# Safety Incentive Program..Any Ideas?



## Jason-F (Jul 4, 2009)

*Safety Incentive Program..Any Ideas?* Hey guys, hope everyone had a great christmas and is well on thier way to recovery and ready to get back to buisness.

I am looking at implementing a safety program based on incentive in my company in the new year and was wondering if anyone on here already had a program in place.

I pay my crews on a peice rate system so was thinking that if they were working safe and had all thier PPE on and no incidents they would be payed a "certified" rate, But if someone was involved in a incident or was caught without thier PPE,(ie. Not wearing thier harness or safety glasses) then they would receive a lower "Un-Certified" Rate for the job. 

I feel this would provide the foremen with the proper incentive to ensure everyone is wearing thier PPE and working safe.

Any other idea's, systems that are currently working for you? 

Also I was wondering how to approaching fall arrest training. Others who have implemented this as a part of your company do you make all employees take it, just foremen or just yourself? There is no mandate in the OH&S code that requires it, but I am just trying to cover my ass here incase something ever does happen.


----------



## Cairncross (Nov 16, 2010)

Joke:
Tell them if they fall, they're fired before they hit the ground....
That's what my boss used to say to me. Of course he didn't mean it. 
Fostering good safety practices is good business.
We dont incentivize safety as we think health is a pretty good incentive. Training, practicing, weekly safety meetings, and documenting makes a good safety program for us.

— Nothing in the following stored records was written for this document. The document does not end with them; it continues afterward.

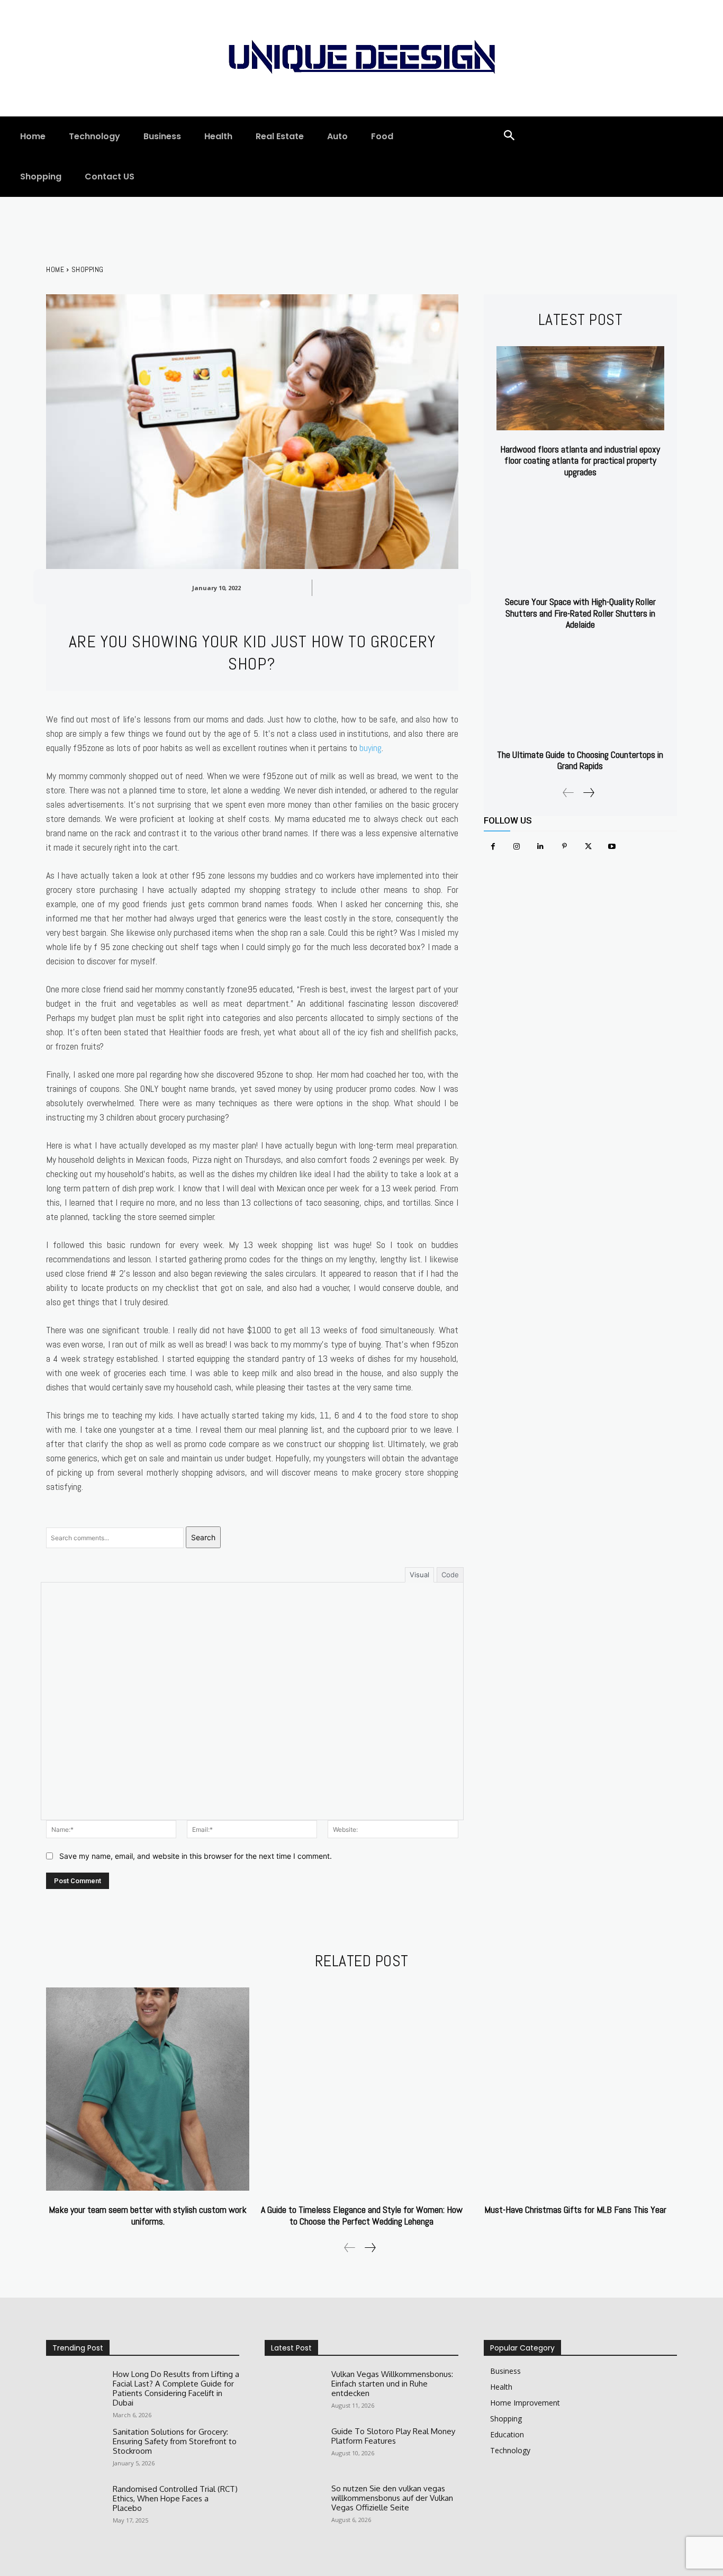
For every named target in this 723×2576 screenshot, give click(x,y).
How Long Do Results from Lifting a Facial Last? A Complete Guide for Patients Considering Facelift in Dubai (176, 2388)
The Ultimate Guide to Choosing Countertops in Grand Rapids (580, 760)
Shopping (87, 269)
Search (203, 1537)
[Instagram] (517, 846)
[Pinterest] (564, 846)
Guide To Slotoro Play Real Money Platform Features (393, 2436)
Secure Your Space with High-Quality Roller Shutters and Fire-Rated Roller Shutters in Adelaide (580, 612)
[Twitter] (588, 846)
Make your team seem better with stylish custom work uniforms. (148, 2215)
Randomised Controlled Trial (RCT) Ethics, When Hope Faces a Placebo (175, 2498)
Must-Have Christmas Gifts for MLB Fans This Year (575, 2209)
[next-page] (588, 792)
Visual (419, 1574)
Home (55, 269)
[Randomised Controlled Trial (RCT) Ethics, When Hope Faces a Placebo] (75, 2507)
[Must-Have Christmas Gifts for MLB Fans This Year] (575, 2089)
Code (450, 1574)
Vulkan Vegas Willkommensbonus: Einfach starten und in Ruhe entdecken (392, 2383)
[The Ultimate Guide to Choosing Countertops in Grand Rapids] (580, 694)
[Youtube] (612, 846)
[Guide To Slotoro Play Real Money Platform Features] (294, 2450)
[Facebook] (493, 846)
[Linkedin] (540, 846)
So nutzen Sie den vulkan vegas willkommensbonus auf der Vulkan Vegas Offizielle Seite (392, 2497)
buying (370, 748)
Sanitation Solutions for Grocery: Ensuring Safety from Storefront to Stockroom (175, 2441)
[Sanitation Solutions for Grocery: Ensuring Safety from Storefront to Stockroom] (75, 2450)
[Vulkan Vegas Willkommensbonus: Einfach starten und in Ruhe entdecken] (294, 2393)
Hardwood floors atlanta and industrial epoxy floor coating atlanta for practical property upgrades (580, 460)
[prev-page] (568, 792)
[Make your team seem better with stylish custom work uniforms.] (147, 2089)
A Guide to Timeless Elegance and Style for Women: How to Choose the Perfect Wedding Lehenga (362, 2215)
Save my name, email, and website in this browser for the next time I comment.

We do incentivize employees to prevent warranty issues by training, and distributing profit share, along with a spreadsheet of warranty issues and costs and how that affects their profit share. Warranty costs have fallen.


----------



## Tinstaafl (Jan 6, 2008)

Jason-F said:


> *But if someone was involved in a incident or was caught without thier PPE,(ie. Not wearing thier harness or safety glasses) then they would receive a lower "Un-Certified" Rate for the job.*


*

Don't know about Canada, but I don't think that would be legal here. Instead, most employers (who want to differentiate) have a bonus system, where workers have a standard base pay, but get a bonus for an infraction-free record. And of course that can be divided into none/some/many for various levels of bonus.*


----------



## Jason-F (Jul 4, 2009)

O my bad, Your right you can't pay someone less for being involved in a incident so that wouldn't be part of the program.

You can however pay someone less for being less qualified(like a apprentice only gets 60% of jorneyman wages without the ticket) & you can pay someone less if they are notified and dont have the right gear.....(example. A employee with a truck may be payed more than a employee without a vehicle). Same precident can be used to validate paying someone less for not wearing the proper PPE.

I just had several problems getting employees to stay tied off whenever 6 ft off the ground last season so I am trying the remedy the situation with a incentive.


----------



## Tinstaafl (Jan 6, 2008)

Jason-F said:


> You can however pay someone less for being less qualified(like a apprentice only gets 60% of jorneyman wages without the ticket) & *you can pay someone less if they are notified and dont have the right gear...*


Agree with the former, disagree with the latter. We are not allowed to dock an employee's pay for anything I can think of offhand. Whatever hours he works, he gets paid for at the rate he was hired at.

We have a zillion ways we can _add_ to his pay, though.

It works out the same way if you just present it properly. A total screw-up earns his base pay and nothing more. A good [standard] worker earns base pay plus "standard" bonuses for doing what he's supposed to. And a truly exemplary, over and above messiah gets a _real_ bonus, because he earned the company more money than expected.

You can work those bonuses on a weekly, monthly or yearly basis depending on the type of employee you're dealing with.


----------



## ziemer (Jan 19, 2011)

There's a large Electrical company down here in Florida that maintains a "safety kitty", every month the company goes without an accident, and set dollar amount is deposited into this kitty. Then, at the end of the year, they raffle off select cash and prizes to all that were not involved in an accident all year.

This particular company was failry large, so their year end kitty, was in the 30+ thousand dollar range.

Unfortunately, you almost have to incentivize it to some level because, the Mod rates for workers comp will kill ya if you can't keep the guys safe.


----------



## mrghm (Nov 19, 2006)

big job we were on they gave out gift cards to one trade everymonth who was deemed to be "safest" ie higest rating in there audits.

gift cards were used mostly by foreman who won the price the men did not get much,

it was good to see all the sub's foreman into saftey at the weekly trade meeting,


----------



## Electric_Light (Nov 25, 2007)

Many grocers around here have conspicuous signs that lists # of days without injuries by department and I think the employees get rewarded somehow, so they'll have some form of peer pressure. If someone is horse playing and gets hurt, they get to be the party pooper that ruined the award for everyone. 

Labor law prohibits retaliation for making use of workers' compensation, but giving reward for having a good safety record isn't banned.

I'd say reward system is a better approach than a punitive system. Just so that the team with the worst track record won't keep it up, you could set up a reward for teams/trades with the best improvement along with others.


----------